Just as evidence for the importance of grouping leaners (closet partisans) persists, so too do the tendencies on the part of professional pollsters to not adequately account for this. An even partisanship distribution–roughly a third of respondents who are Democrats, Independents, and Republicans–should raise the immediate red flag. When you group Independent leaners with their respective parties and thus follow the more informative method, that distribution levels out to about 40-45 percent for the two parties, and 10-20 percent pure, unaffiliated Independent variables–close to what Pew finds here. That red flag was raised for me concerning a recent Survey Monkey poll and discussion of its results. Here’s the snippet of the results release that caught my eye, regarding support for “the Republican health care plan to repeal and replace the Affordable Care Act”:

  • “Yet those with less partisan attachment have largely turned against the bill. Americans who initially identify as independent oppose the Republican health care bill by a large margin (40 percent support, 59 percent oppose). Independents who who lean to neither party are against it by an even larger margin (32 percent support, 61 percent oppose).”

Of course, this instance is not nearly as egregious as others. Survey Monkey does in fact break down results with grouped leaners. But a look at this post’s presentation reveals its emphasis: the first mention of party breakdowns uses the deceptive ungrouped leaner method. The one graph in the blog post for this topic uses ungrouped leaners too. As a result, this type of data on Independents essentially includes respondents who are identical to normal partisans, which clearly should not be the intent of these results.

I’m taking a critical tone here, but among the many things that Survey Monkey excels at is transparency. One component of that is release of detailed demographic breakdowns. The inclusion of an ungrouped, three-point party ID and a fuller five-point party ID scale allowed me examine their methodological decisions more closely and what they decide to stress in presentation of their results. When asked the following question:

  • Do you support or oppose the Republican healthcare plan to repeal and replace the Affordable Care Act?

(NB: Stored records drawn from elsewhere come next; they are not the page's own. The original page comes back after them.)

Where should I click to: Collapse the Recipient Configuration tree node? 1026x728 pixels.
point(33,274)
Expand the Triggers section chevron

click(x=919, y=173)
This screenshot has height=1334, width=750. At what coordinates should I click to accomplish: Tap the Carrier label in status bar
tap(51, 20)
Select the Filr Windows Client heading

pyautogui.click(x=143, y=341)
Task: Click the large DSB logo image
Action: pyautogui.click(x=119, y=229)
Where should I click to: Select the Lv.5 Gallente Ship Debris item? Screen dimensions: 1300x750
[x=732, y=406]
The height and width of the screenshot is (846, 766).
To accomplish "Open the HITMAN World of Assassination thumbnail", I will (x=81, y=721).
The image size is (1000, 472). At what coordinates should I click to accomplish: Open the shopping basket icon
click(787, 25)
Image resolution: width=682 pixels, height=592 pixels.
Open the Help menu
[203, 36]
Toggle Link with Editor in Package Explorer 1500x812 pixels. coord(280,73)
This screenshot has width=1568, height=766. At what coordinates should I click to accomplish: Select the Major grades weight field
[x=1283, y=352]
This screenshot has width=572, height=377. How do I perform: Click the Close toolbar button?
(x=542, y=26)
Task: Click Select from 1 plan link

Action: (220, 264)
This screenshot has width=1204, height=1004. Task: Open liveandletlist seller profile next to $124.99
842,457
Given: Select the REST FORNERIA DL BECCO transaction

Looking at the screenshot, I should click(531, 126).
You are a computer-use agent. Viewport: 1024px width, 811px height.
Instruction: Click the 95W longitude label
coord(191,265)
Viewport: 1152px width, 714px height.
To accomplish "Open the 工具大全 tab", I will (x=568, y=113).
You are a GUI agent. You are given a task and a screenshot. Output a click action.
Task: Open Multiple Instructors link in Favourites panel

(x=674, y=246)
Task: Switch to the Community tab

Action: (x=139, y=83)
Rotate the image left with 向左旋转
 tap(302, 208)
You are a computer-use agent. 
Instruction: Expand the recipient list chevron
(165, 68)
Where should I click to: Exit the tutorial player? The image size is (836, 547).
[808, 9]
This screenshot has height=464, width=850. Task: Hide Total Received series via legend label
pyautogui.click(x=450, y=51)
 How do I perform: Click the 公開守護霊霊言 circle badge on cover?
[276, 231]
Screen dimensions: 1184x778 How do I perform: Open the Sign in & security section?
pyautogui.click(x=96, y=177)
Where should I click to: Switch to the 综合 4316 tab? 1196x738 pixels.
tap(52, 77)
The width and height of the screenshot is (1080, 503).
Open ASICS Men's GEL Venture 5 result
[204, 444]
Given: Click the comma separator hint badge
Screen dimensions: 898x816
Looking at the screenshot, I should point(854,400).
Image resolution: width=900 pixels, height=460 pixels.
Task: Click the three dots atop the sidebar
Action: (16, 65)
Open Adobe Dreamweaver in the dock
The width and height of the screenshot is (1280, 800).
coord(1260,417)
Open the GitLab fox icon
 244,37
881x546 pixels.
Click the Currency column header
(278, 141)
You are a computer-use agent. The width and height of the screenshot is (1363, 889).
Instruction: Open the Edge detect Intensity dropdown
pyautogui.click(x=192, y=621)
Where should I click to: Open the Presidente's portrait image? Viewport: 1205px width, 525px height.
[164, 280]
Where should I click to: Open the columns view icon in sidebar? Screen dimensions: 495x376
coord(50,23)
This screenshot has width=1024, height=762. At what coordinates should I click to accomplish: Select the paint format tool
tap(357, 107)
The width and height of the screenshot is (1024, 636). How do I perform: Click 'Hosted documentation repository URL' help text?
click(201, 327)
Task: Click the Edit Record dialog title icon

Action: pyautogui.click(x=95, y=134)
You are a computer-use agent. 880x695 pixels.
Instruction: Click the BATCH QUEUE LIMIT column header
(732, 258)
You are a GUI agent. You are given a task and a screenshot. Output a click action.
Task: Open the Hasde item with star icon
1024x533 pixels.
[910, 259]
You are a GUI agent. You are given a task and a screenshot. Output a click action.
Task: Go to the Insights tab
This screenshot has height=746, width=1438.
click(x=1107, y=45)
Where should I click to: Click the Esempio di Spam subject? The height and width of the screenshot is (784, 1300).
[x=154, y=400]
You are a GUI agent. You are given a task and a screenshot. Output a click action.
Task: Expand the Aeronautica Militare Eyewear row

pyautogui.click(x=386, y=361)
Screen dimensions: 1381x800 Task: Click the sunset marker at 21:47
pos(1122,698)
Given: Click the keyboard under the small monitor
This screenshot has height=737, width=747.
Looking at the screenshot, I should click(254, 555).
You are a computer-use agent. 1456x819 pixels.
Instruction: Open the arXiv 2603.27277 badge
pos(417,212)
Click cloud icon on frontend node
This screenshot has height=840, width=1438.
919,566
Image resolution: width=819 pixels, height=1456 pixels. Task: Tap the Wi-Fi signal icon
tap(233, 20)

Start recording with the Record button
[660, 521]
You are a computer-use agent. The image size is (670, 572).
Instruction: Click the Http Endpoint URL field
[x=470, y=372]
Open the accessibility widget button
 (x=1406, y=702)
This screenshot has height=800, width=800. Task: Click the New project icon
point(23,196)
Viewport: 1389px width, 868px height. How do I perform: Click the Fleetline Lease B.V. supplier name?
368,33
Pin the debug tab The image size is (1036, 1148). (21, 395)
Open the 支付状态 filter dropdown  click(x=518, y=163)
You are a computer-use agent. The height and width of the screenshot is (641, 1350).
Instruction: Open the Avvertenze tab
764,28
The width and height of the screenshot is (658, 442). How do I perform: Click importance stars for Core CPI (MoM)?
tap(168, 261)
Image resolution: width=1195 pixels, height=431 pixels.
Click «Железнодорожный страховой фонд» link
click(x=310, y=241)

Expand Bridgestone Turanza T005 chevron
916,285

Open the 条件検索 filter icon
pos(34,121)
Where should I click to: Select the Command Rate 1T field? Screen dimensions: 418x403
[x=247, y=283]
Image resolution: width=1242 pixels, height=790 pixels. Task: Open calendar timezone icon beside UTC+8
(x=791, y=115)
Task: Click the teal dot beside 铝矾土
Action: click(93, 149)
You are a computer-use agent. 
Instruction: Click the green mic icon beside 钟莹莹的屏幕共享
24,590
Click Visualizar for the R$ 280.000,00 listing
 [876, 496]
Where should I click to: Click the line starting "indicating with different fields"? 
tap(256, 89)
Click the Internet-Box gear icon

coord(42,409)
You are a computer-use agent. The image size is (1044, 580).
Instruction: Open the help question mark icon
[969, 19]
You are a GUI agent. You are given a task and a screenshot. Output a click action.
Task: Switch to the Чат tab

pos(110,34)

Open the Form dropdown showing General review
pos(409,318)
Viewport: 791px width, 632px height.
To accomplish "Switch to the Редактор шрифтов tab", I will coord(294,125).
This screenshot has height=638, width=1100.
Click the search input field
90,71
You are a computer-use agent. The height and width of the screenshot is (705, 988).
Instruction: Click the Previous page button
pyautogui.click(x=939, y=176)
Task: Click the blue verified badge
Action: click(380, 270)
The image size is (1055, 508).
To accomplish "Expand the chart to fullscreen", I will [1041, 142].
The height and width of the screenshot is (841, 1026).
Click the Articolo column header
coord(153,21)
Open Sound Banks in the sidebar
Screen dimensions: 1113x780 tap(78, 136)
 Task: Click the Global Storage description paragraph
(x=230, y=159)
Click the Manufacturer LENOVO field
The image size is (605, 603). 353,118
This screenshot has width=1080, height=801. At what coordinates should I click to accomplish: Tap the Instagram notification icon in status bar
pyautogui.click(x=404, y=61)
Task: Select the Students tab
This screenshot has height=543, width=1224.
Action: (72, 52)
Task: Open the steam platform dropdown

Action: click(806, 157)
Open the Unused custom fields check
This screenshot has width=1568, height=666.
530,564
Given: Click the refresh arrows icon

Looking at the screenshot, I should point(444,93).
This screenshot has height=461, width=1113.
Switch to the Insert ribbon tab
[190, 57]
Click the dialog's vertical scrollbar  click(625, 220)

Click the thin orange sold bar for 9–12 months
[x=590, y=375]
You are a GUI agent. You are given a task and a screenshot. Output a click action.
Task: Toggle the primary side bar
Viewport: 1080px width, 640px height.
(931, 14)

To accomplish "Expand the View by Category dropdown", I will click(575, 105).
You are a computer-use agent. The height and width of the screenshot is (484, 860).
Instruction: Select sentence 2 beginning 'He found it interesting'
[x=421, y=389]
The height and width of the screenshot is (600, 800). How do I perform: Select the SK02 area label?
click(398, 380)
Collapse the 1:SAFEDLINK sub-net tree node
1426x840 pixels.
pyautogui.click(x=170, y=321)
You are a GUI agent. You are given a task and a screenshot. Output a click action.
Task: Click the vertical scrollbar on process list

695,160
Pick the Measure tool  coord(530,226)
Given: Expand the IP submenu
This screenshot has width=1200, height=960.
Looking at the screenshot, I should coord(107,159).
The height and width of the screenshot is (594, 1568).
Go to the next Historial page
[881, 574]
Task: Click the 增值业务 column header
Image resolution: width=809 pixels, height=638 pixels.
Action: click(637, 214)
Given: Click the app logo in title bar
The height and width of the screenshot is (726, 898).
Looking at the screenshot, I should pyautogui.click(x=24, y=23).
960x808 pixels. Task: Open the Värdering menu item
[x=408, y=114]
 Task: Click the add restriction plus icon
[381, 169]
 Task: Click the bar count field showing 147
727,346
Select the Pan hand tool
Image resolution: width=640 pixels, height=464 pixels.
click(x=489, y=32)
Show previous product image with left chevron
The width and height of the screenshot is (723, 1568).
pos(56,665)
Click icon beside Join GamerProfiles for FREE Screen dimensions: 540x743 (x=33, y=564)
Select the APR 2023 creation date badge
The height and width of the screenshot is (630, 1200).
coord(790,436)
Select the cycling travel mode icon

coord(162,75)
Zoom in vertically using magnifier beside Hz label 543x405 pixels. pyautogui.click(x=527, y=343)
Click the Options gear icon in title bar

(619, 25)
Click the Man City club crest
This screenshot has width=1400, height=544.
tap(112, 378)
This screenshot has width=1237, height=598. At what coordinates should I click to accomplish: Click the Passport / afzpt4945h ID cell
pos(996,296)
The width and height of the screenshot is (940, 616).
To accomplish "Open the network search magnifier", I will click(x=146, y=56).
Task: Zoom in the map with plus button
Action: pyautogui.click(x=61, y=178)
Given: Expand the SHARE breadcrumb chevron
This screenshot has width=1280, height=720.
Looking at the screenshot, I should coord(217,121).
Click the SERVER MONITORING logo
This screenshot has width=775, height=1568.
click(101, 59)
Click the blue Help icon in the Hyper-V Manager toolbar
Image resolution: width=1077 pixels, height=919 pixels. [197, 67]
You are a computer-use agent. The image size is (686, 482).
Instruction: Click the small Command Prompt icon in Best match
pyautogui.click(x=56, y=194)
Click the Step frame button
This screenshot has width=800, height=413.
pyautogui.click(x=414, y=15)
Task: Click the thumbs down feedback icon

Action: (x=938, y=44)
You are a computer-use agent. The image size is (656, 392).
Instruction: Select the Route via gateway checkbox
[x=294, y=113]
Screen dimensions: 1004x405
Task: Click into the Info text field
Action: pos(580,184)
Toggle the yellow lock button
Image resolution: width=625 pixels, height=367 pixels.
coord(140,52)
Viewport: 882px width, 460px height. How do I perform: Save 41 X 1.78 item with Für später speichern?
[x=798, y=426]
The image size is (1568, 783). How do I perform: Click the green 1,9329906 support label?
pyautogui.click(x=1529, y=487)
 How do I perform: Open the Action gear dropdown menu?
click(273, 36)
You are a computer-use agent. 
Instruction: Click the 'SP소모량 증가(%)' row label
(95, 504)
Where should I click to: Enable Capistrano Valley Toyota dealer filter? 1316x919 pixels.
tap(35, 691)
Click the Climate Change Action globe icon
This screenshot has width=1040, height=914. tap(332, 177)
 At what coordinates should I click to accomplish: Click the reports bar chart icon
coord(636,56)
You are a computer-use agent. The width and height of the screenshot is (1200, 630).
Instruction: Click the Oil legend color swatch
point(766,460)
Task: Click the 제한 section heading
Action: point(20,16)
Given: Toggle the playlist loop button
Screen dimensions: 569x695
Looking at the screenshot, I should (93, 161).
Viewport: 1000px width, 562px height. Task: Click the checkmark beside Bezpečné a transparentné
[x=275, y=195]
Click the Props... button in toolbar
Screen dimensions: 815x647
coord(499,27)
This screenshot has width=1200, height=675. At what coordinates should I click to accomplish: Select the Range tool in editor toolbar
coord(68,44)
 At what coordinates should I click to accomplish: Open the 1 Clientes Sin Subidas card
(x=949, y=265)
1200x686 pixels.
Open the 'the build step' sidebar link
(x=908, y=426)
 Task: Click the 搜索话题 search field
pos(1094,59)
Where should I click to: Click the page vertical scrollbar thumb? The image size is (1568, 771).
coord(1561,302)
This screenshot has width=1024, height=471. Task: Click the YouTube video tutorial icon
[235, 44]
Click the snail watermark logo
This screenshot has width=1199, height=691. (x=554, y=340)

Here’s how results break out if Independent leaners are classified as Independents (making for a three-point PID system with ungrouped leaners):


Again, this method–which Survey Monkey emphasized in this blog post/results release and in ones in the past–necessarily classifies partisan-like respondents as Independents. The other partisan breakdown for opinion on this new healthcare plan provided by Survey Monkey uses a five-point party affiliation scale. While not implementing the usual seven-point scale (and the more effective one for capturing more partisanship variation), this breakdown proves much more meaningful. Namely, it separates out the Independent leaners, which allows us to compare them to self-identifying partisans. Here’s how that breakdown looks:


Note that these responses refer to opinion on the new Republican health care plan. This establishes that more support is the more Republican position, and more opposition assumes the more Democratic stance. When we compare support rates across the five different groups, it becomes very clearly that leaners (“Lean R” and “Lean D”) hold quite similar opinions to those that regular partisans (“Rep.” and “Dem.”) do. Nearly the same amount of self-identifying Republicans (84%) support the plan as Republican-leaning Independents (83%) do. The same closeness in opinion holds for Democratic partisans (7%) and Democratic leaners (10%). It’s thus worth noting how seriously misleading it is to categorize these leaners as Independents, as the previous chart–the one with data Survey Monkey emphasizes most–does. The middle group (“Pure Ind.”), pure Independents, expresses fairly distinct opinions from these surrounding four groups, with 33% support.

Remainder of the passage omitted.